Stu took the mike: “We need doctors down here now, please. Can we have a doctor down now to the front?” Mick gazed at the Hieronymous Bosch tableau in front of him and said, “Keith, man . . . these scenes!” Nearby sat Timothy Leary, apostle of LSD, looking scared and pale, aghast.

Keith called for some “cool-out music” and the Stones launched into “The Sun Is Shining,” a Jimmy Reed blues, trying to calm things down. Then Keith called “Stray Cat” as small pockets of mayhem continued to erupt in front of them. Then “Love in Vain,” with Mick Taylor's inspired guitar solo soaring into the blackness. Bill Wyman hit the bass line of “Under My Thumb,” and things actually began to cool out a little.

A flurry on the left side of the stage.
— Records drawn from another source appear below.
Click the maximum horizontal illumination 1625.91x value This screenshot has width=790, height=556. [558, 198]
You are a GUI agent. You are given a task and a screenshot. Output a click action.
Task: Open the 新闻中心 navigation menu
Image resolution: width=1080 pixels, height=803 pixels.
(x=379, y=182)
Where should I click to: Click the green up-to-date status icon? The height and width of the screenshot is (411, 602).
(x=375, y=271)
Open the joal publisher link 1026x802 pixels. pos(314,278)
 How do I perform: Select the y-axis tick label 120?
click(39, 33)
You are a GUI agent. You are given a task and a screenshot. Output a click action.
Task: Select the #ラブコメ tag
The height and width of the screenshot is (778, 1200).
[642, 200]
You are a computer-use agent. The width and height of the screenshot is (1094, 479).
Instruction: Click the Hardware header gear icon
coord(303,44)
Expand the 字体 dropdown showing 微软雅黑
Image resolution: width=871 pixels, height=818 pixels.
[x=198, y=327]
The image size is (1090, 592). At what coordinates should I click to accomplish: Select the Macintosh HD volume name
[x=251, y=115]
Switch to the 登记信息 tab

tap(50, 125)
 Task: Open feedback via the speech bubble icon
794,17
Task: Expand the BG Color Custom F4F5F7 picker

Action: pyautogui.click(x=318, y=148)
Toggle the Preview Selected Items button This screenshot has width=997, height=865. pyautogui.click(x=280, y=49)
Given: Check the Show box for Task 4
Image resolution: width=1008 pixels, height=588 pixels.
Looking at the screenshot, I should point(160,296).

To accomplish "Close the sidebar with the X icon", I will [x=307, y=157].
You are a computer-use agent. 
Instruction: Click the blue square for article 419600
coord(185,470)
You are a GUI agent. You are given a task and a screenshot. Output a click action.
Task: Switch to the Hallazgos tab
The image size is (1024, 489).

All night a tall black kid in a lime-green suit and a black pimp's hat had been grooving away, irritating the Angels near him. His name was Meredith Hunter, known as Murdock on Telegraph Avenue in Berkeley. He was eighteen. Halfway through “Thumb,” he pulled a gun out of his pants and pointed it at an Angel who was grabbing at his throat. There was a scuffle, and the kid pointed the gun briefly at the stage. An Angel stabbed him in the head, pushed him out of sight of the stage, and stabbed him twice more in the back. When he was down, a dozen more Angels stomped him to death. Then they stood on his head. Witnesses reported his last words: “I wasn't going to shoot you.”

The band quit and Keith started yelling again, but stopped when the Angels told him they'd taken a gun off a guy who was shooting at the stage. They finished “Under My Thumb,” and Mick Taylor, who'd come to play, suggested the brand-new “Brown Sugar.” No one knew they'd just seen someone killed.

“ 'Brown Sugar'?” Keith asked, incredulous.

“Wot?” Charlie said.

Jagger: “He wants to do 'Brown Sugar.' ”

Keith switched guitars, and the Stones' new rocker was given its premiere performance under the hot movie lights as the Maysles brothers' cameras rolled. The Stones played the rest of their usual show, with a truncated “Rambler” and the band bearing down as it blasted its way through. At the end of “Street Fighting Man,” two Hell's Angels threw baskets of roses into the writhing crowd, and the Stones left fast.

The Stones' whole entourage piled into one waiting helicopter, desperate not to be left behind. The pilot was afraid to take off, but Cutler was screaming at him to fly as an unruly crowd surged under the whirling rotor blades. The pilot got his overloaded ship off the ground, and the Rolling Stones lurched into the night, leaving the damned and blasted heath of Altamont behind them, along with any lingering illusions of Woodstockian groovyness and a significant piece of their reputation.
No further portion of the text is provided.